----- Excerpted data -----

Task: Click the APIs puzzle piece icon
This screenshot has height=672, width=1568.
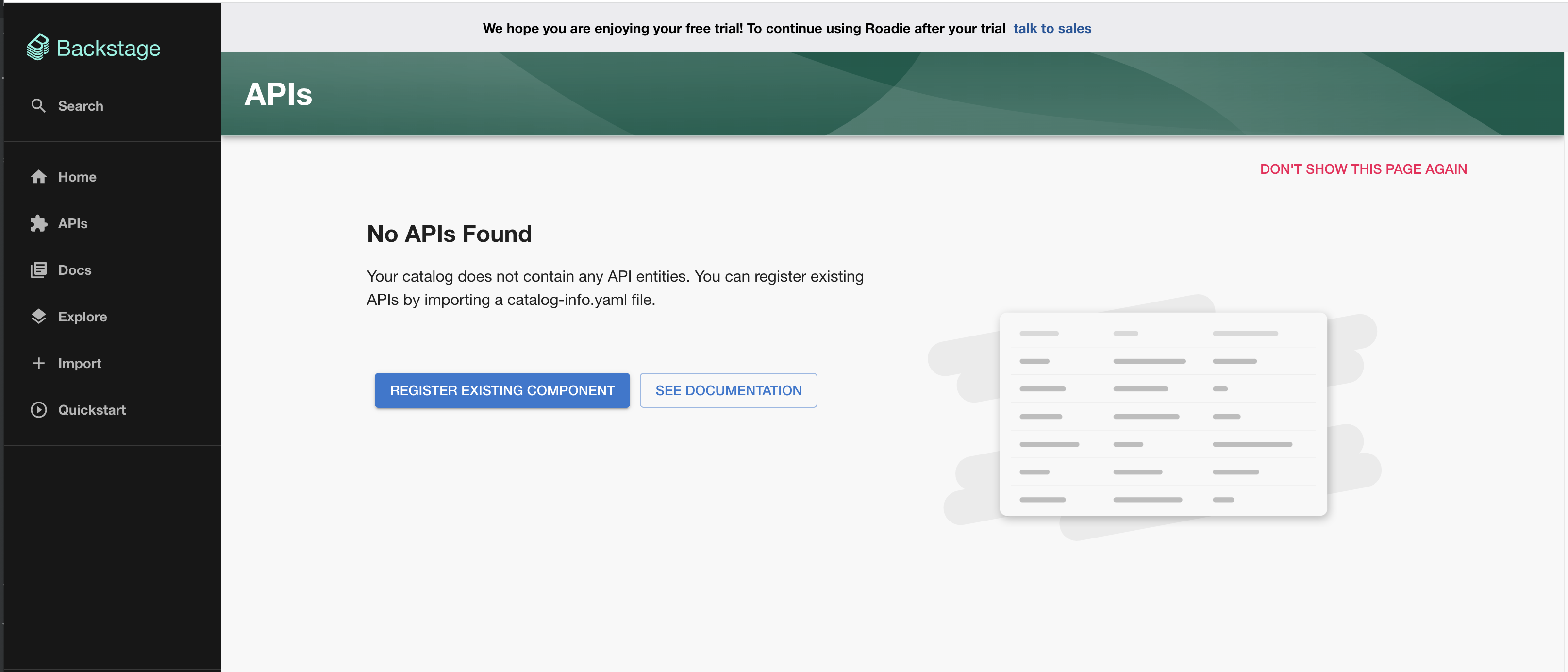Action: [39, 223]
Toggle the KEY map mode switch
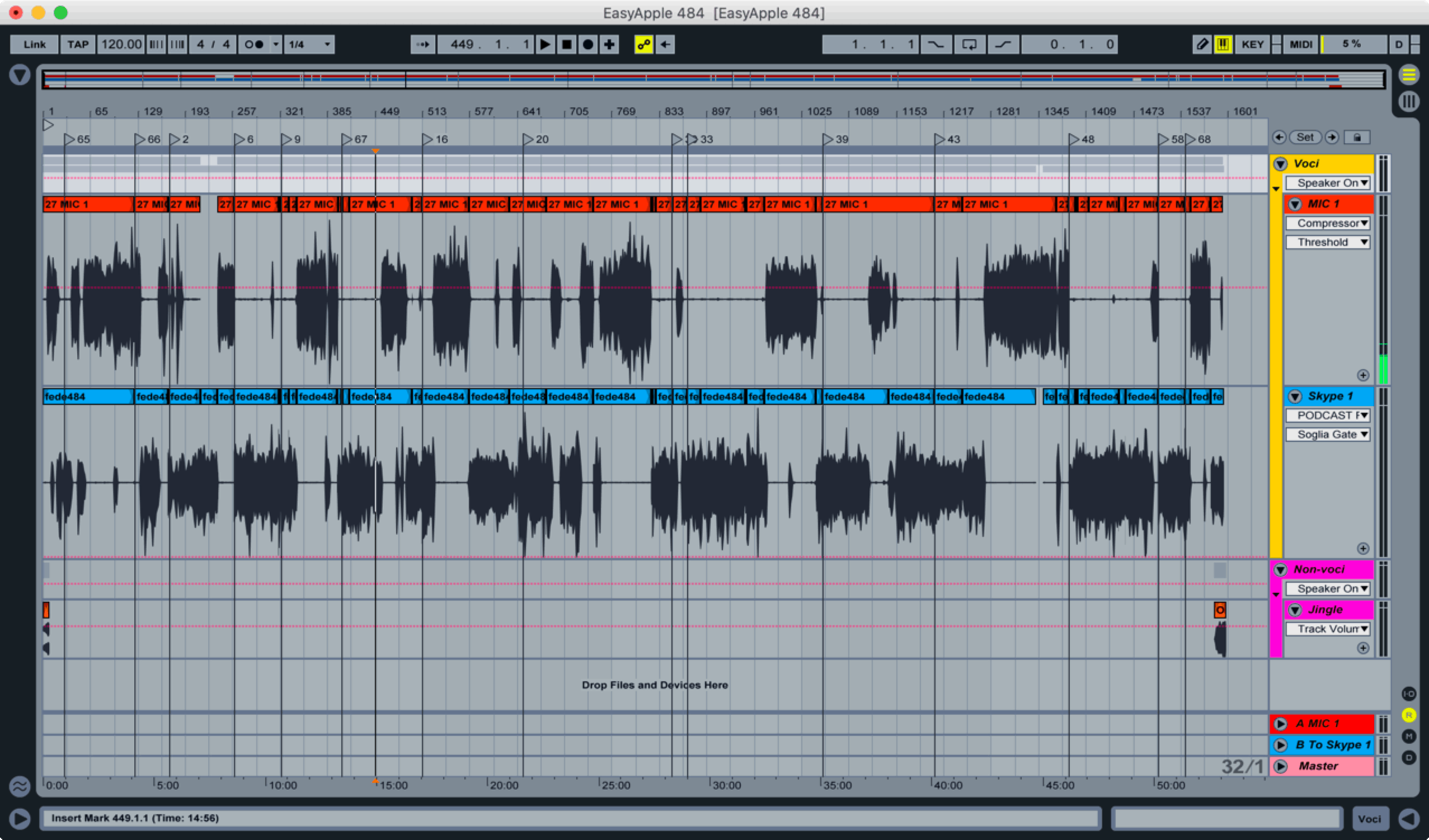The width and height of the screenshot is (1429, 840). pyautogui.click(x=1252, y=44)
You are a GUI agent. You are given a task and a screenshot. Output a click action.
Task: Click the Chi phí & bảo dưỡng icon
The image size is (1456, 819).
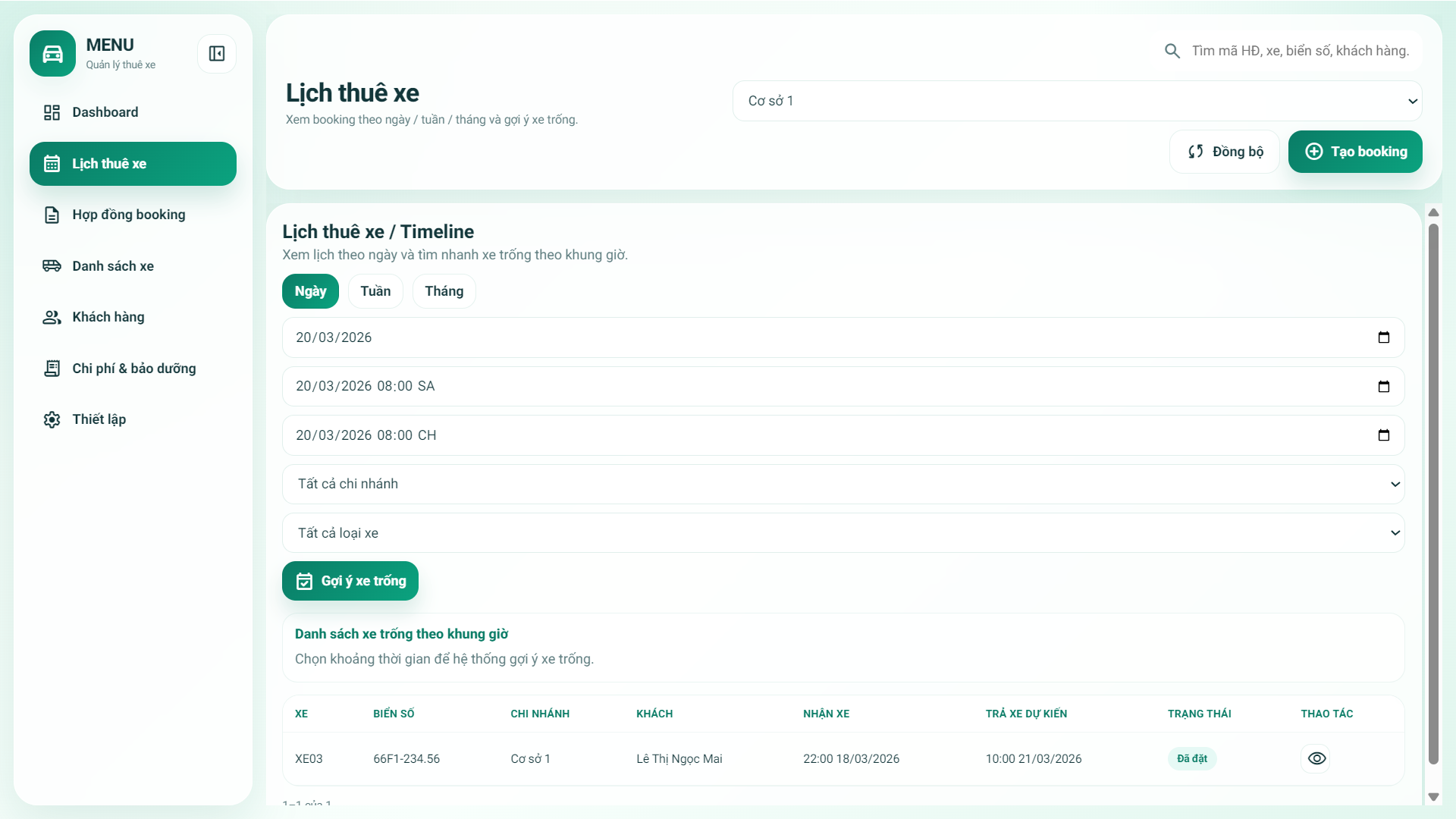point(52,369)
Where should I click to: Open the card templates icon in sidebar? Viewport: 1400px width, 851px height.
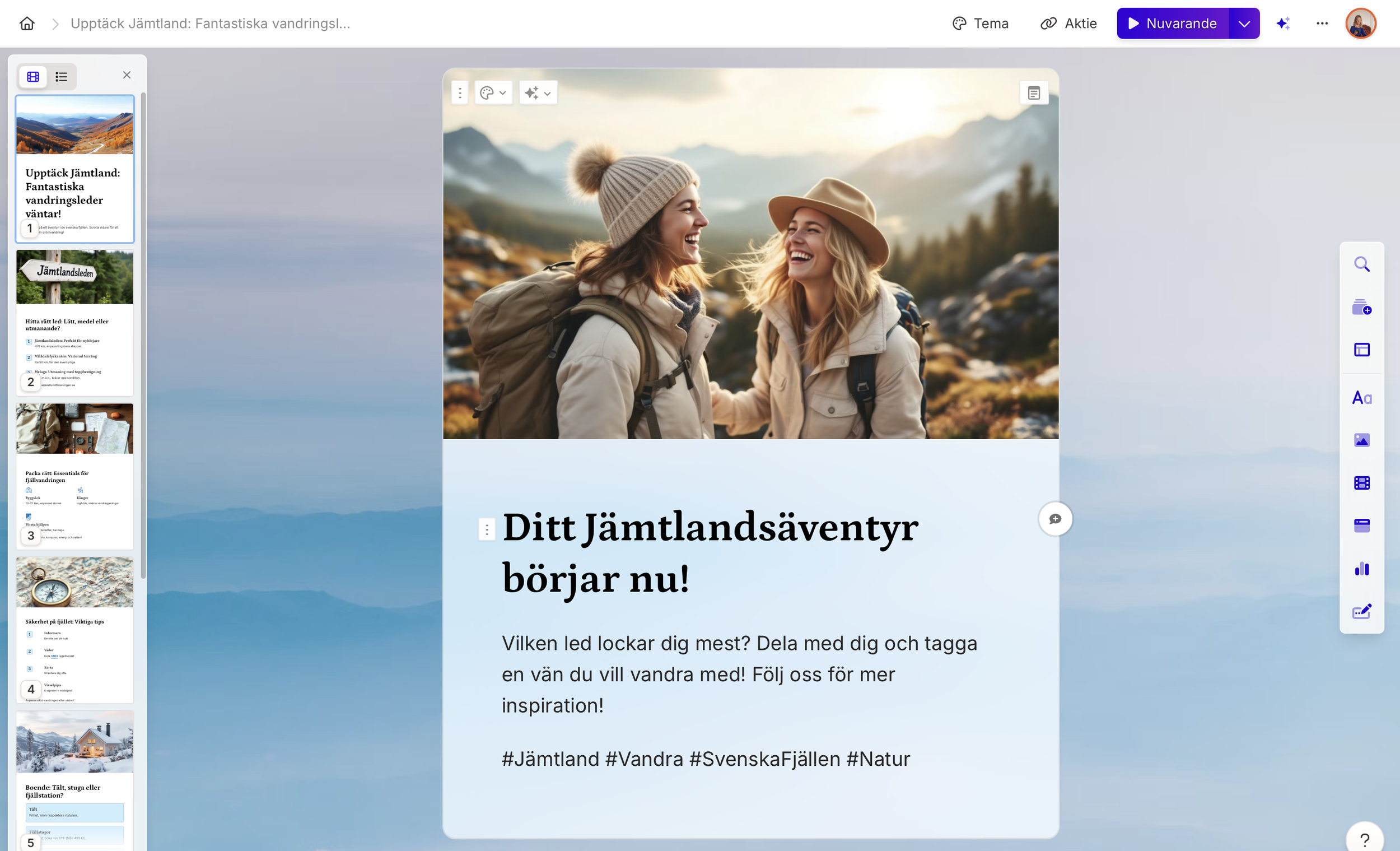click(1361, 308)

-----
----- Excerpted data -----

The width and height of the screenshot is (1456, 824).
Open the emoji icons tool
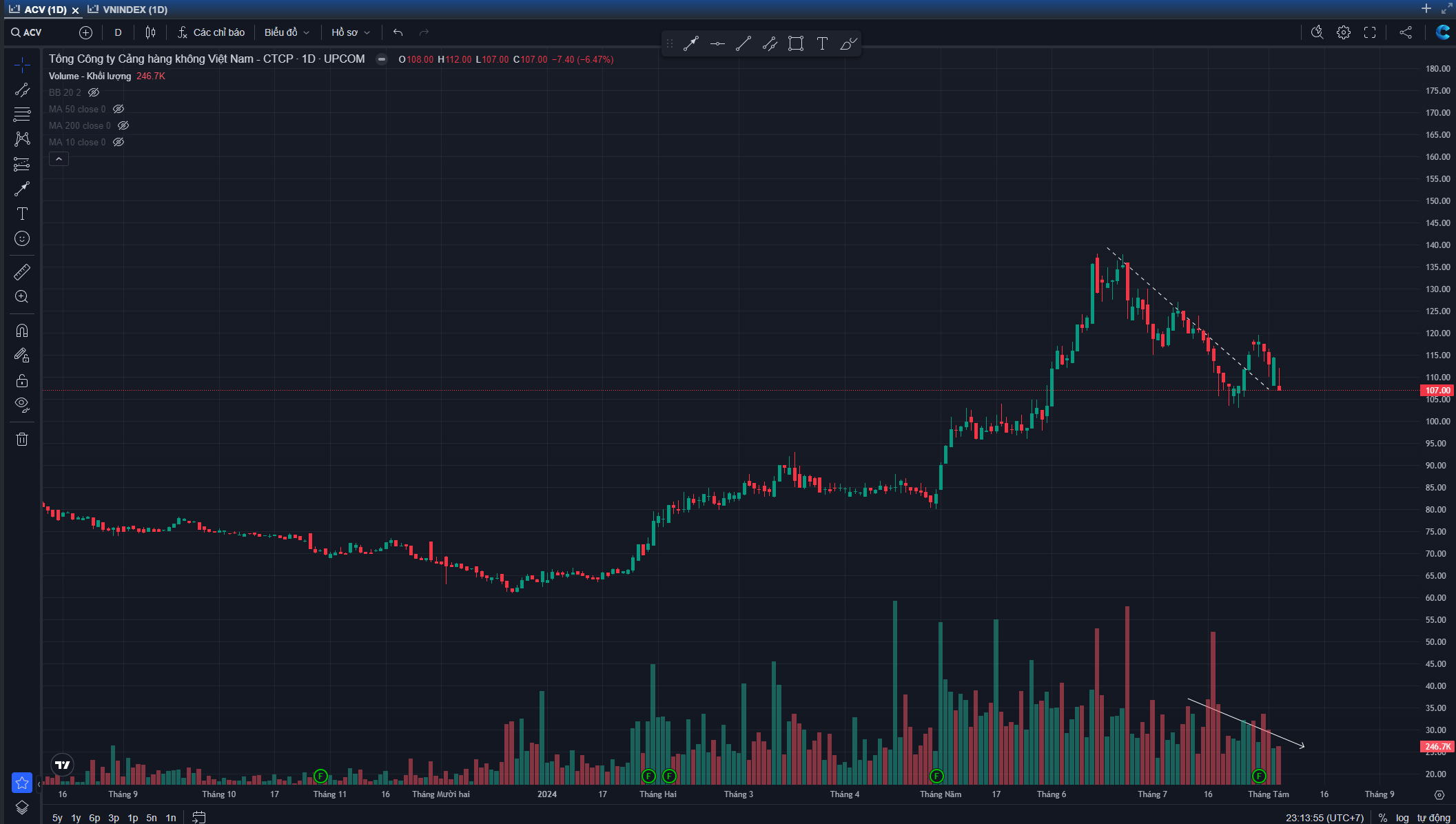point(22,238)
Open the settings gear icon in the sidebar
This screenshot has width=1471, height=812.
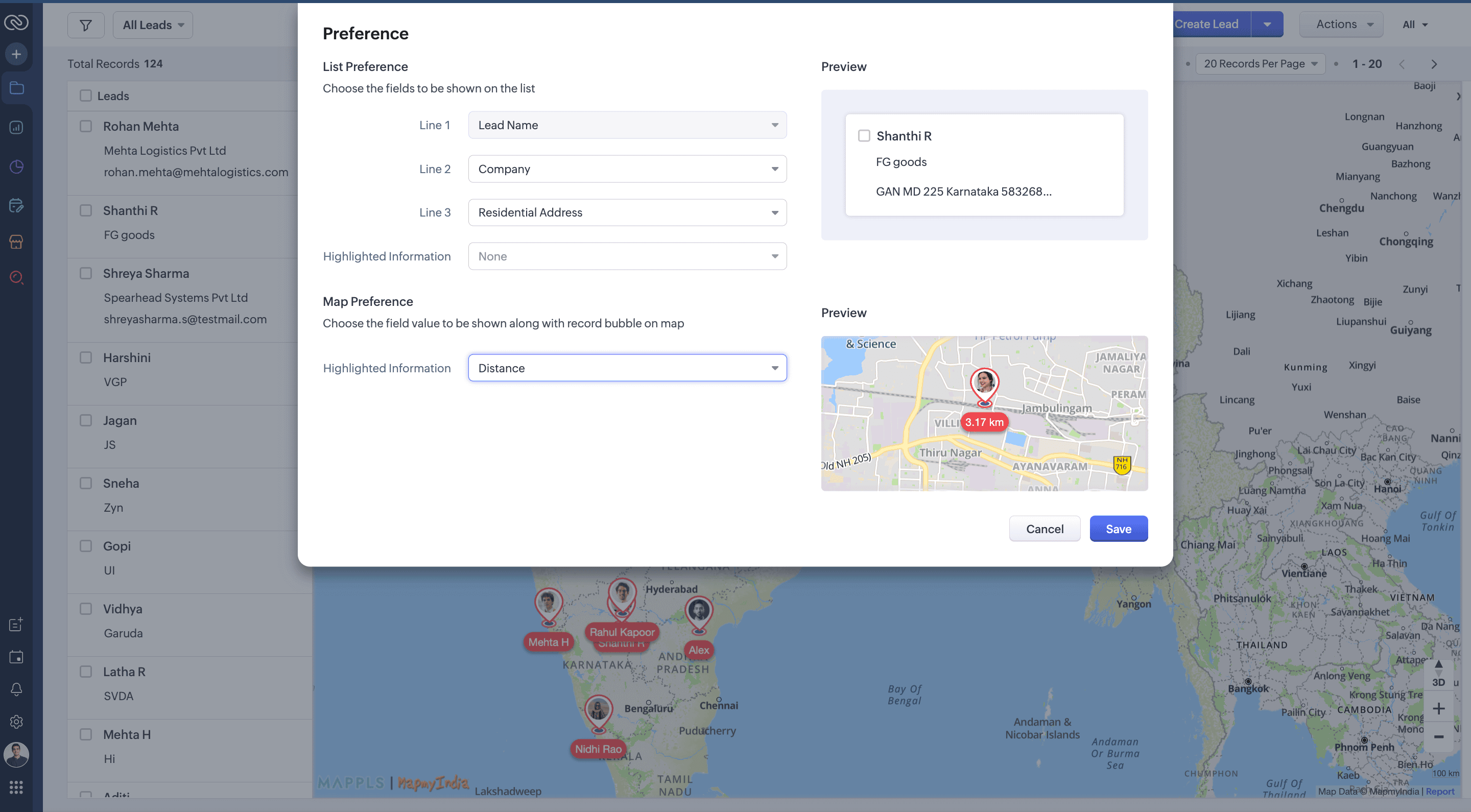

-----

__Activity__
What you need to produce is an exact copy of the entries above, limited to the lines from the one with "Open the emoji icons tool" up to and including the one with "This screenshot has width=1471, height=812.", without pictures.

__Written reply__
Open the emoji icons tool
point(22,238)
Open the settings gear icon in the sidebar
This screenshot has width=1471, height=812.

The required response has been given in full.